*Work instructions:* Copy the entries below word for word, but omit any pictures they contain.

*Exercise material:*
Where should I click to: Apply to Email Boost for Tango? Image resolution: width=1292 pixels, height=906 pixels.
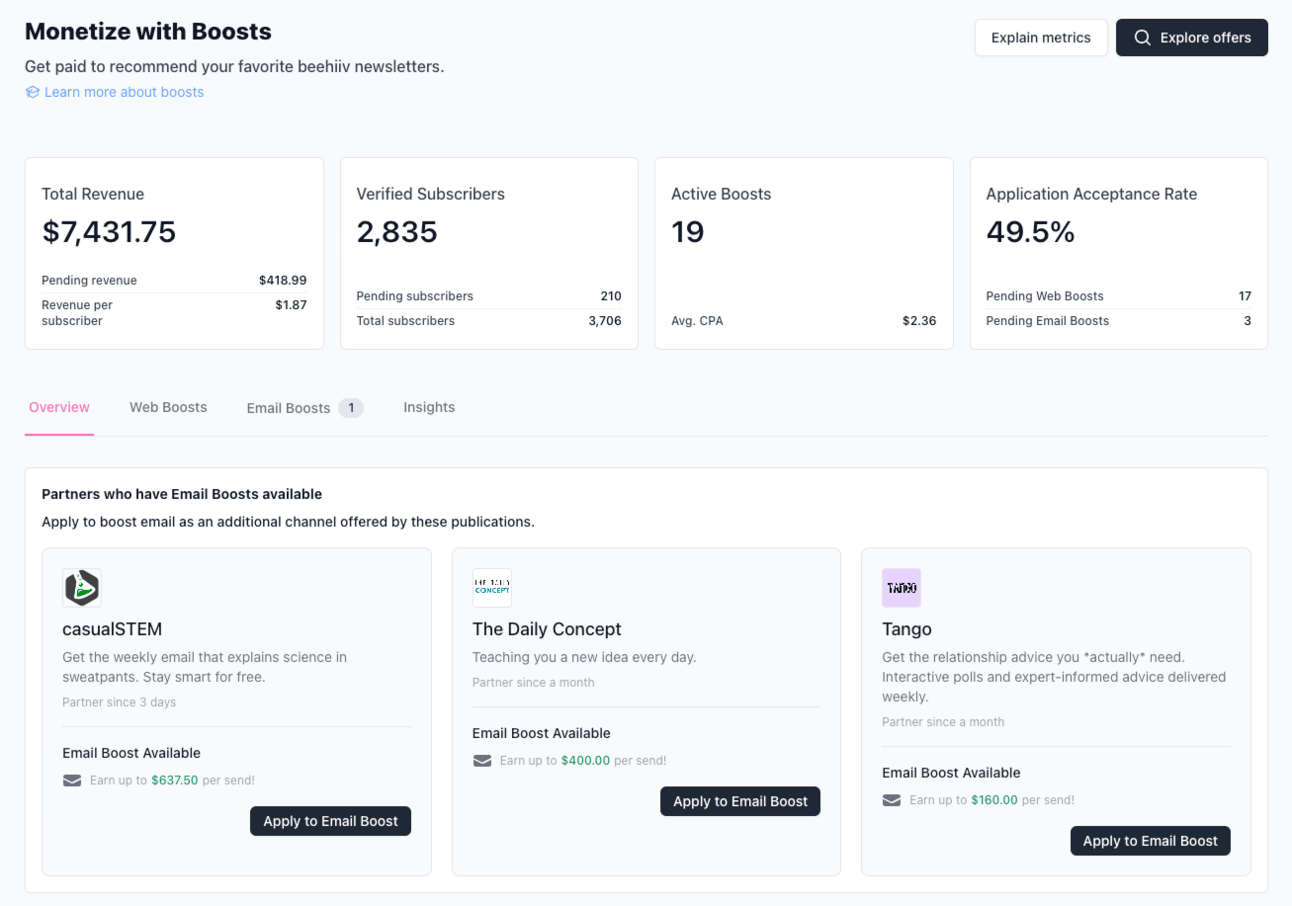click(x=1150, y=841)
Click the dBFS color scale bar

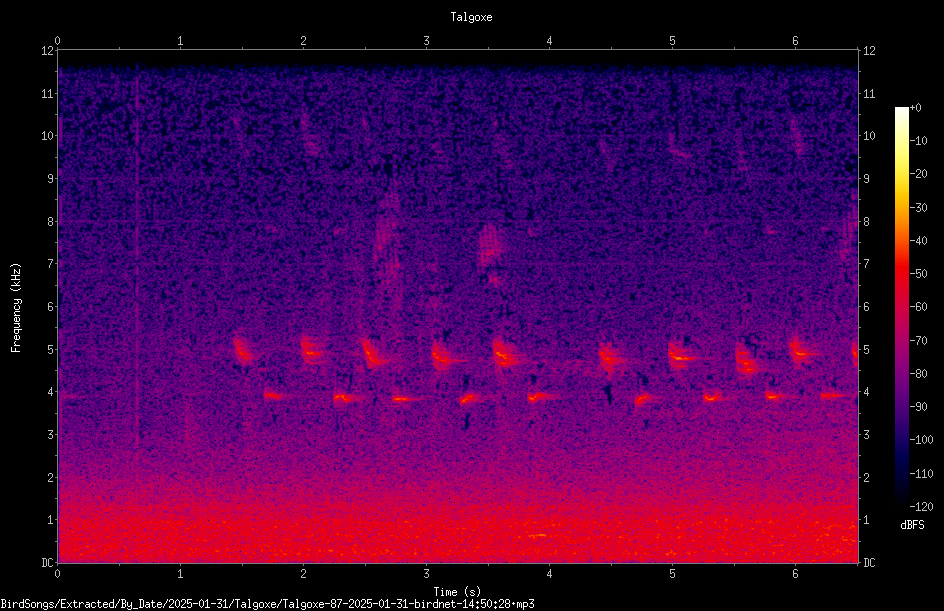901,307
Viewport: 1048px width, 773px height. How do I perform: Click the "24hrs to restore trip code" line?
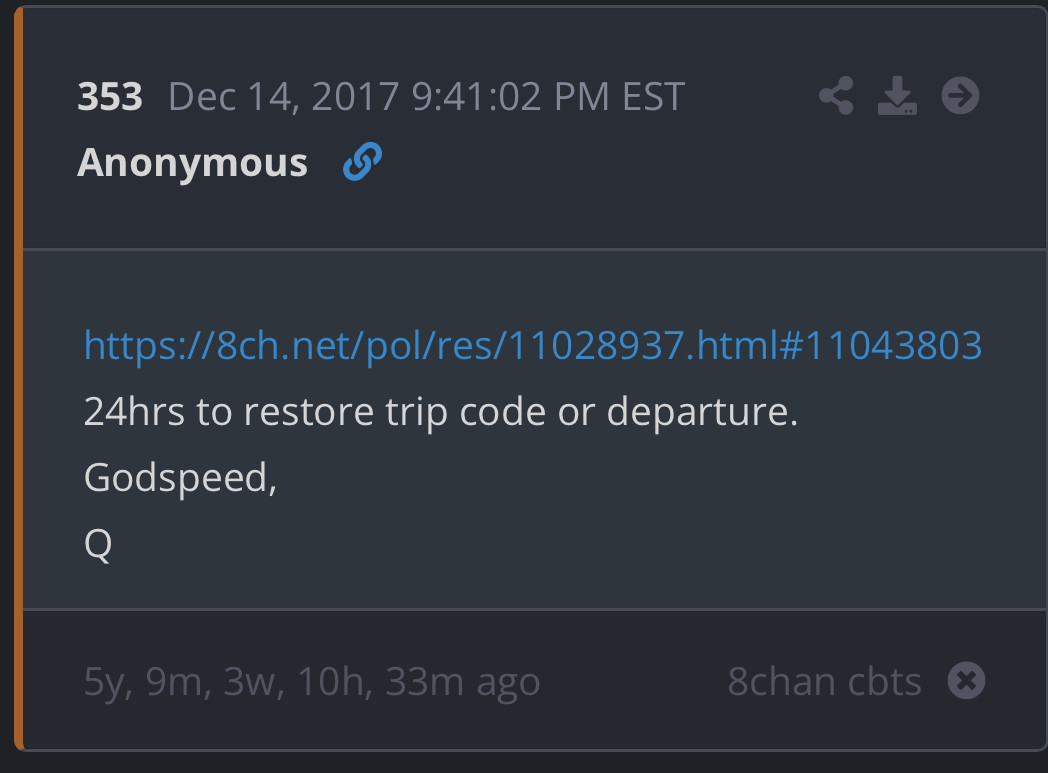point(440,412)
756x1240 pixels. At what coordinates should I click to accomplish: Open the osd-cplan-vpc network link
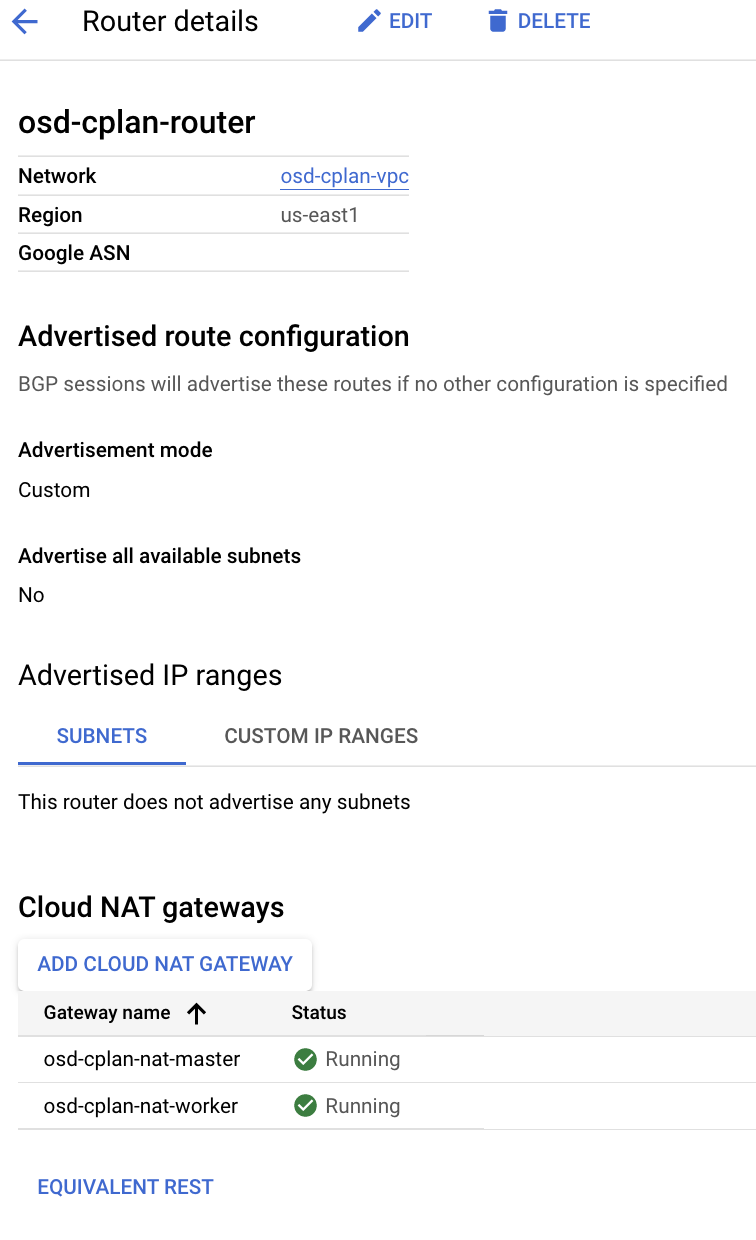pyautogui.click(x=344, y=176)
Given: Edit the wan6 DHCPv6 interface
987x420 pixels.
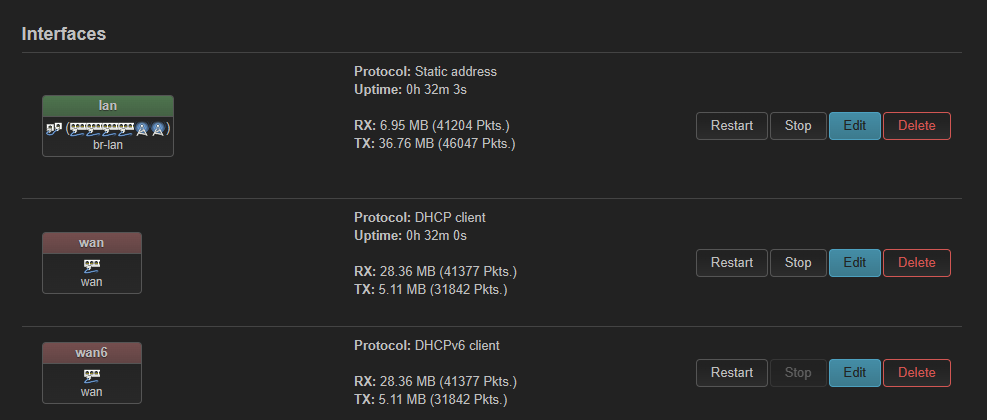Looking at the screenshot, I should 854,373.
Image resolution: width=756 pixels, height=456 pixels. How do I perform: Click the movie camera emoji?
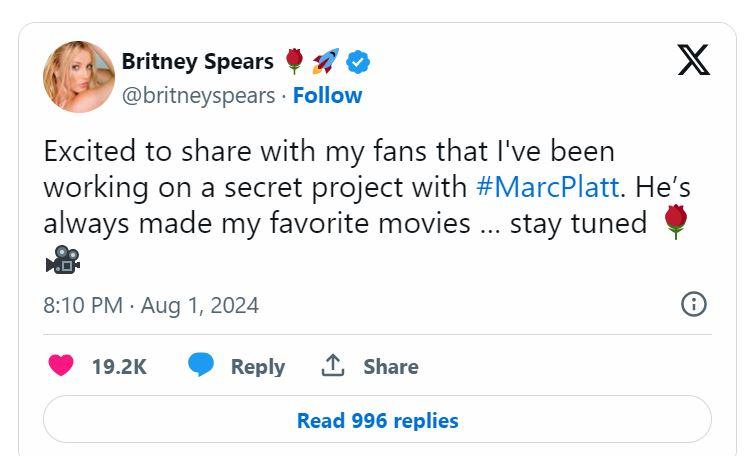[62, 260]
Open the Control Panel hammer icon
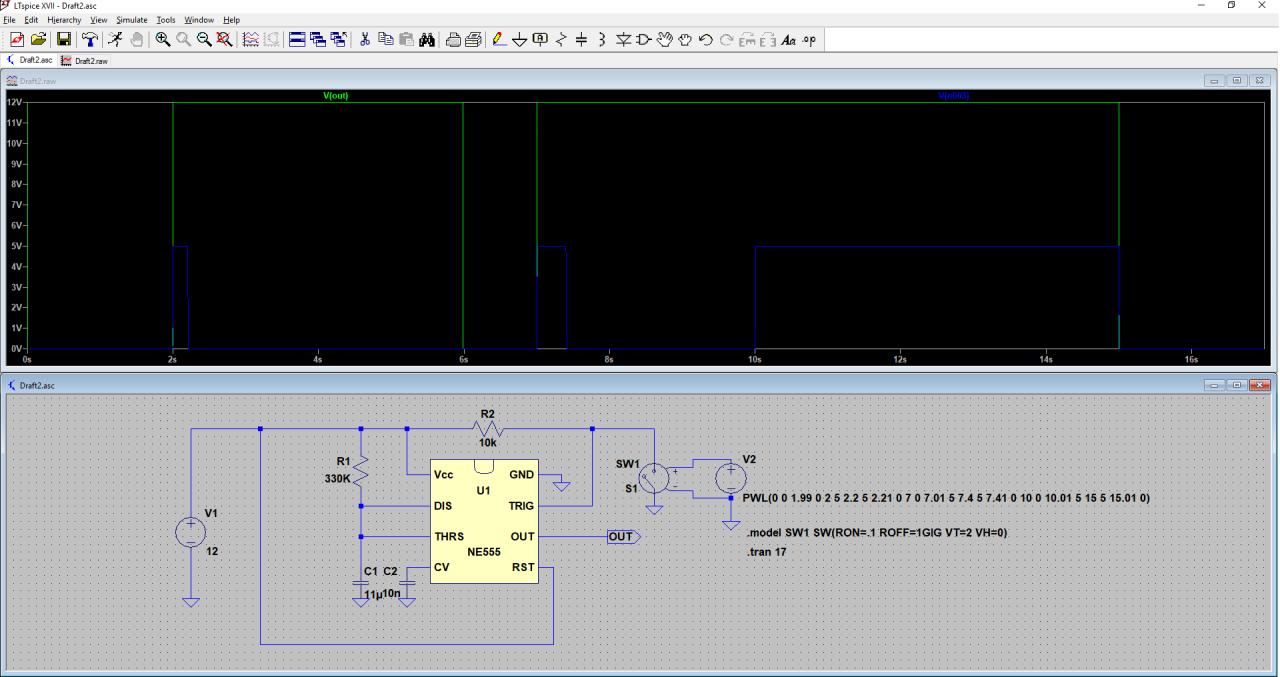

*Written answer:*
Where should I click to: Apply to Email Boost for Tango? Image resolution: width=1292 pixels, height=906 pixels.
click(x=1150, y=841)
Click the dBFS color scale bar

901,307
Viewport: 1048px width, 773px height. How do I perform: Click the "24hrs to restore trip code" line?
point(440,412)
756x1240 pixels. At what coordinates should I click to accomplish: Open the osd-cplan-vpc network link
pyautogui.click(x=344, y=176)
Given: Edit the wan6 DHCPv6 interface
987x420 pixels.
Looking at the screenshot, I should 854,373.
Image resolution: width=756 pixels, height=456 pixels. How do I perform: Click the movie camera emoji?
[62, 260]
Open the Control Panel hammer icon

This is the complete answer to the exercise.